My morning at home started just fine and today when I got to work I found out that my boss resigned and I went through a gamut of emotions. I went from fine, to shocked, to mad, and now I am sad. I know that life is short and things have an order but this particular move came out of left field. Yesterday we were planning for his next trip and today there will be no more trips.
What really gets to me was just how much I’ve grown to care for him in the past two years. We had a great relationship and I have the highest level of respect for him as my boss and as a person. I know this had to have been a tough decision for him and so I don’t take it lightly that he felt the need to leave. I wish him the best in his new job.

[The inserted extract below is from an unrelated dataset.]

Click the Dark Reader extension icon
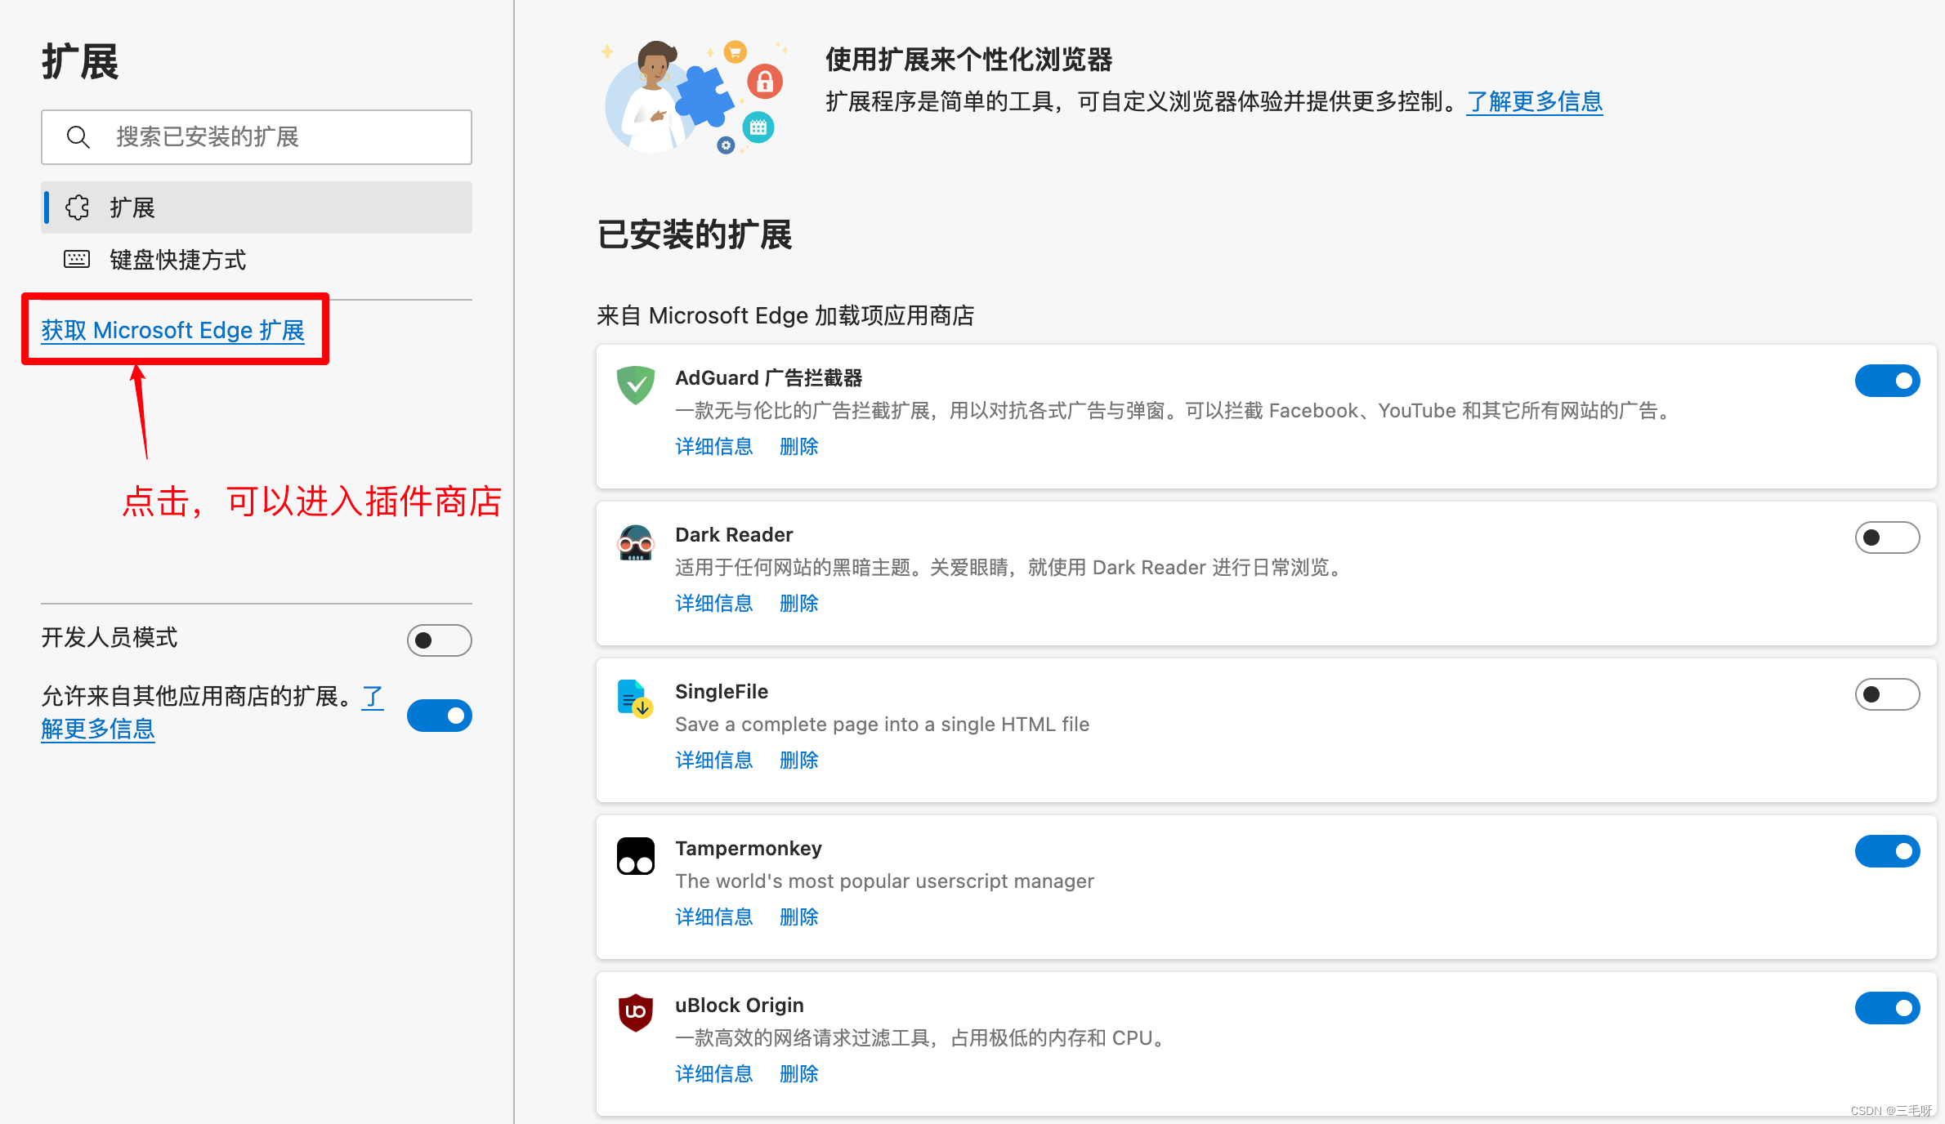 pos(635,542)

What I am going to miss the most is that he wasn’t really a boss to me as much as he was a mentor, a role model and a champion for me. He pushed me to think and look outside the box and when I tried to limit myself he always gave me a nudge to keep it going. He believed that I could go back to school and do well and so he took the financial hit on his bottom line to support me in that endeavor and he was very much interested in my grades and how well I was doing.
Work/life balance was important to him and he pursued it and made sure I did as well. Not many bosses have that mindset. I was spoiled and somehow I don’t think I will get that this next go round but I could be wrong.
This just might be another turn in the road from God to get me stirred up and on the right path.
The next few weeks will be interesting ones and I look forward to what they will bring.